Our identity is CHILD OF GOD CREATED IN HIS IMAGE.  This is the main point I want to get across in this lesson.  And I believe that if we put this truth into our hearts it will help us accept the role of helper to our husband. It will help us embrace the role in a different light.

 

As a christian woman, our goal in life is to reflect Christ in all we do.  To be His hands and feet.  We seek to glorify God with the work of our hands and to glorify and imitate God within any role we fill.

 

Elyse Fitzpatrick suggests that we can gain greater understanding of what a helper does if we imitate our Heavenly Father who is our great helper.

 

 

IN WHAT WAYS IS GOD OUR HELPER?

 

God strengthens-

Psalm 54:4 - “Behold, God is my helper:  The Lord is of them that uphold my soul.”

 

Isa. 41:10 - “Don’t be afraid, for I am with you.  Don’t be discouraged, for I am your God.  I will strengthen you and help you.  I will hold you up with my victorious right hand.”

 

Psalm 46:1 - “God is our refuge and strength, a very present help in time of trouble.”

 

 

God sustains-

 

Isa. 46:4 - “I will be your God throughout your lifetime- Until your hair is white with age.  I made you and I will care for you.  I will cary you along and I will save you.”

 

God comforts-

 

2 Cor 1 : 3-4 “…God is our merciful Father and the source of all comfort.  He comforts us in all our troubles so that we can comfort others….”

 

God protects-

 

2 Thes. 3:3 - “…The Lord is faithful; He will strengthen you and guard you from the evil one.”

 

 

We can always count on God to hold to his promises.  So, in that light let’s answer these questions.

 

  1. Can our husband always count on us?

  2. How can we strengthen our husband?

  3. How can we help sustain him?

  4. What is the best way to comfort our husband?

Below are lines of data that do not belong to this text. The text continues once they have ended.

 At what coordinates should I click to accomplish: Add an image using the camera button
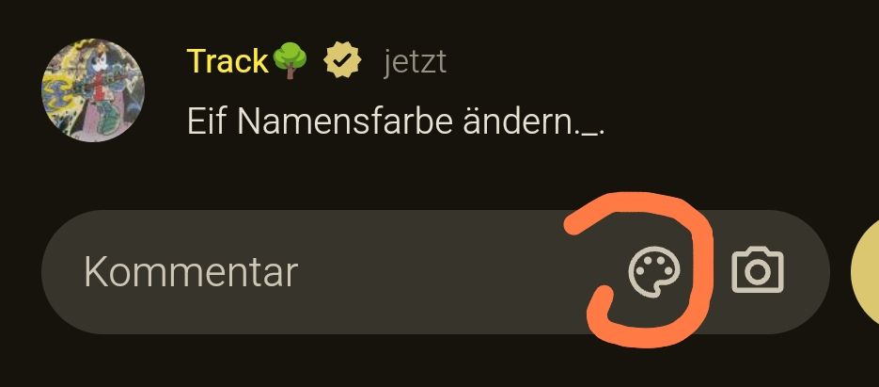[758, 270]
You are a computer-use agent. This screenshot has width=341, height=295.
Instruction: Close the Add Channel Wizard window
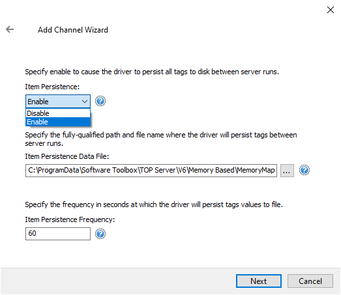coord(331,10)
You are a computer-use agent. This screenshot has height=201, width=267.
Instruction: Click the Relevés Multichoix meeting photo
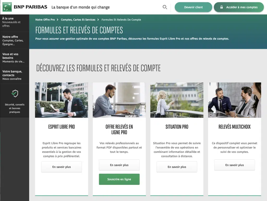[x=234, y=100]
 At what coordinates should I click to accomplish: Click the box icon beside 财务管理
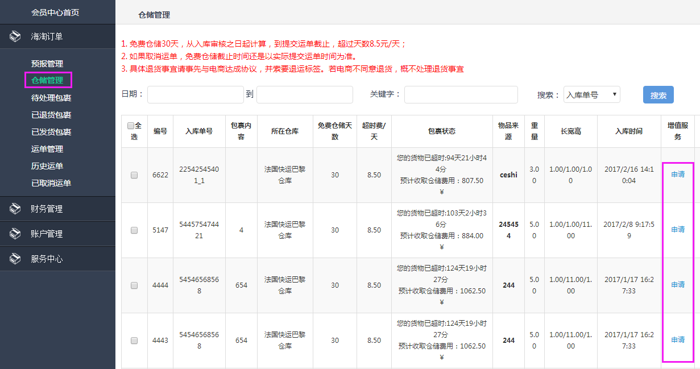tap(15, 209)
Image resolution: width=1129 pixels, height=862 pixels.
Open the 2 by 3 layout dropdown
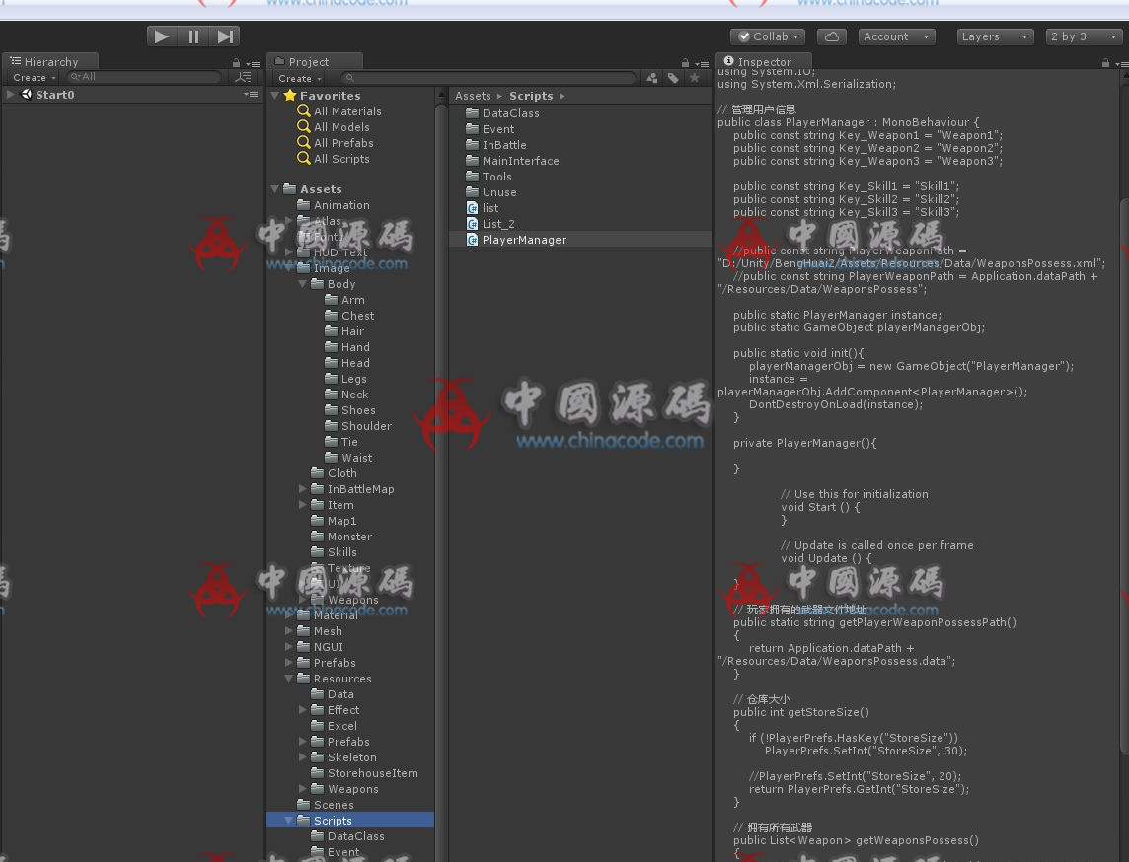pos(1083,36)
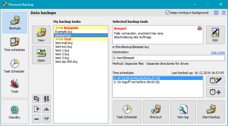Put the program into Standby
The height and width of the screenshot is (126, 228).
click(14, 112)
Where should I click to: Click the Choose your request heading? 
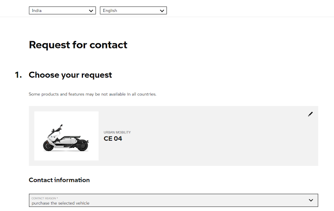(70, 75)
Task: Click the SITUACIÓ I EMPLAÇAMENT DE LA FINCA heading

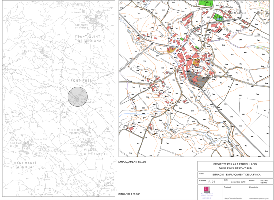Action: tap(235, 175)
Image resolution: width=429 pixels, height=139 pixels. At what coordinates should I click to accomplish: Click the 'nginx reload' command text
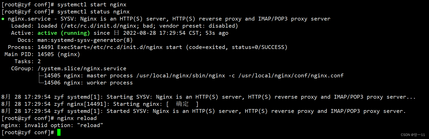(x=77, y=118)
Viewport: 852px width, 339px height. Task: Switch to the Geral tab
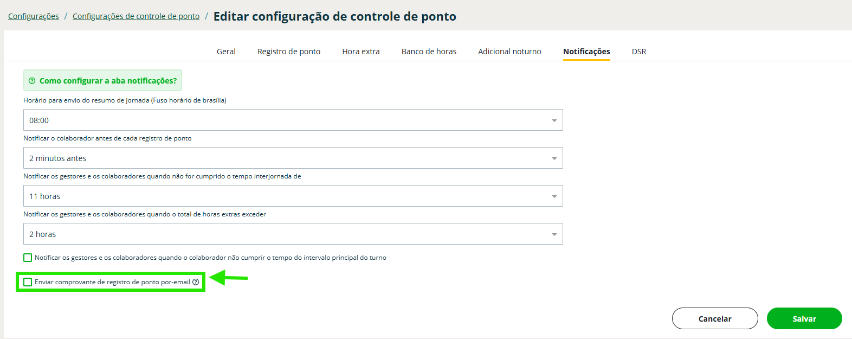tap(226, 52)
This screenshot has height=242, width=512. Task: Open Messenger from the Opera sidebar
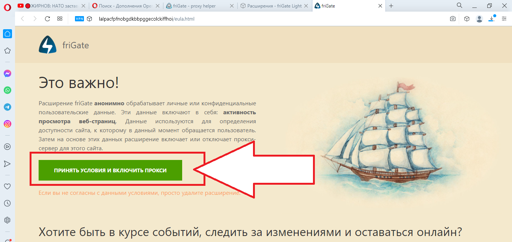(7, 74)
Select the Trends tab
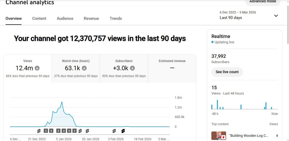The width and height of the screenshot is (289, 141). (x=116, y=18)
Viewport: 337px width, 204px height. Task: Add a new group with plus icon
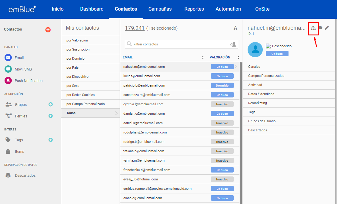tap(51, 104)
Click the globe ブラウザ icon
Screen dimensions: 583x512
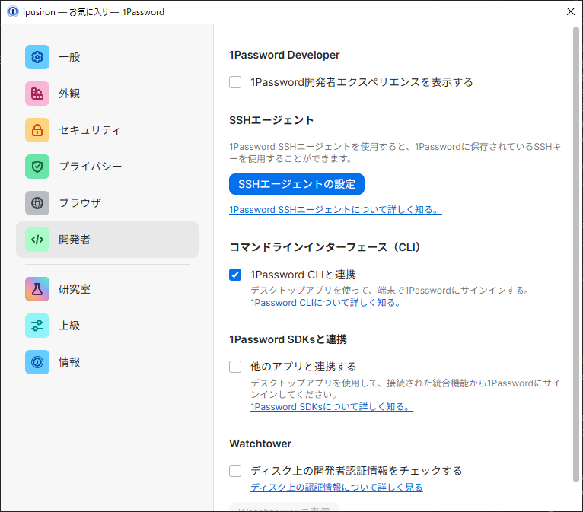click(x=37, y=203)
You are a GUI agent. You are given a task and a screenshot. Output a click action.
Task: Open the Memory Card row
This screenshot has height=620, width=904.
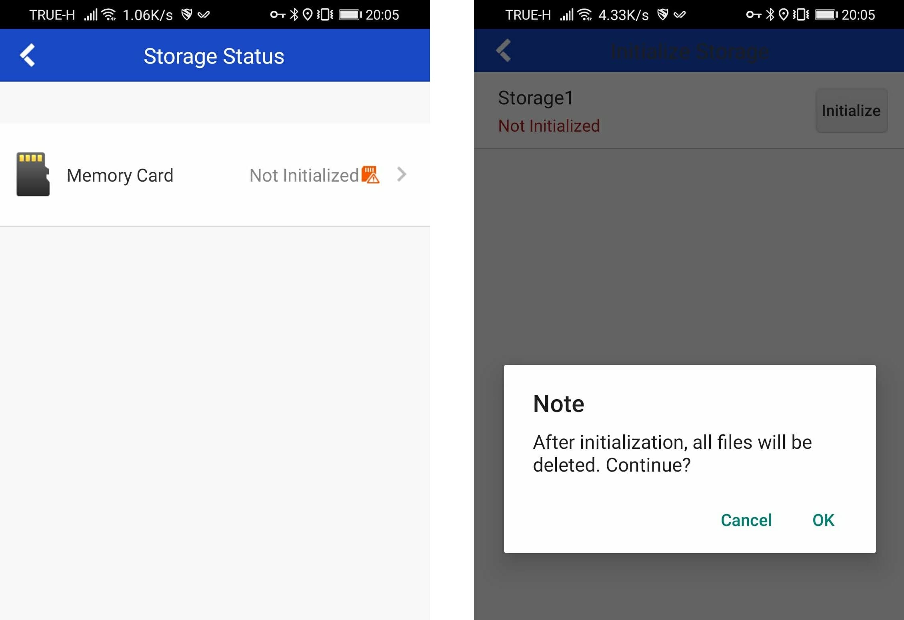pyautogui.click(x=215, y=174)
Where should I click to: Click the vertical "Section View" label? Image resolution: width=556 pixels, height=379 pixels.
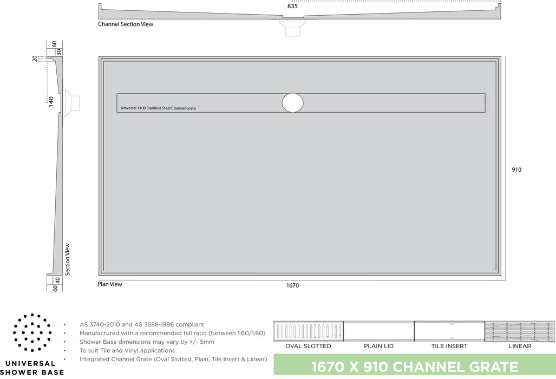(68, 259)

  5. How can we protect our husband?

  6. How do we treat our husband in a time of trouble?

 

We all know that the world is a tough place.  As we go out to work and purchase and live our lives we can be knocked down in many ways.  I want our home and my presence to be a source of strength, comfort and protection to my husband and family.  I want my husband to want to come home because it is the place where he feels safe, secure, respected and a respite from the world.  As wives, we have the power to create an atmosphere that fosters those characteristics.

Last night Frank came home and to my surprise he said to me, “ My eyes were really opened today.”  He had been out plowing snow for 13 hours. This caught my attention. “ I just want to thank you for being the kind of woman that you are.”  Ok. That was nice. Why was he compelled to say this?  Apparently he had witnessed some conversations where he was shocked at how the man in those conversations was being spoken to.  He heard great disrespect, ungratefulness, and ugliness.  He said he could not imagine being spoken to in the manner he had heard.  I said thank you and asked, “ So my nagging isn’t so bad?”

He laughed and said,”Bring it on!”

I love my husband with all my heart and was so thankful he sees me as a source of strength, comfort and a safe haven from the world.  I am not perfect by any means but I only want my husband to thrive in our lives and family.

 

 

 

 

Being a helper to our husband goes far deeper than just having dinner ready at a certain time.  It is not a lesser role.  It does not devalue us.  If anything it is a beautiful thing when we show the love that God shows. It is tremendously powerful when we “build our house”.  We want good things for the man we love.

 

As parents it is a wonderful gift to give our children; showing them how to love and honor another human being and to strive for what is good in another person’s life.